Book Read Free

The Tithe

Page 28

by Elle Hill


  “Maybe you and Kenna can see if you can find any hidden doors,” she said, although countless adults had already tried.

  “Kenna thinks Netta is brilliant.” Garyn rolled her eyes but walked away to find her friend, anyway.

  After lunch, Josh decided to visit Lynna in her room. She didn’t know if her friend wanted Blue and her there, but if not, she figured Lynna could yell at them to go away.

  Yelling at people. Yeah, that was very Lynna.

  They knocked on her door and Lynna answered. Her face looked puffy and red, her hair looked frozen in some wild kind of dance.

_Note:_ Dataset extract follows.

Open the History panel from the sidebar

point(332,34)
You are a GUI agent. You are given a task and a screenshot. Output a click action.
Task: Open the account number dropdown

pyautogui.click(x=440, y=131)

  “Were you sleeping?” Josh asked.

  “No. I was just, you know, lying here.”

  They stared at one another for a minute. Finally, Lynna’s eyes grew blurred and her lips trembled. “He’s gone,” she whispered.

  Josh nodded. She knew Lynna, the heart of the Tithes, everyone’s caretaker, would feel this loss especially keenly.

  “Your, uh, your legs. They must—”

  Josh nodded. “Can I sit for just a few minutes?”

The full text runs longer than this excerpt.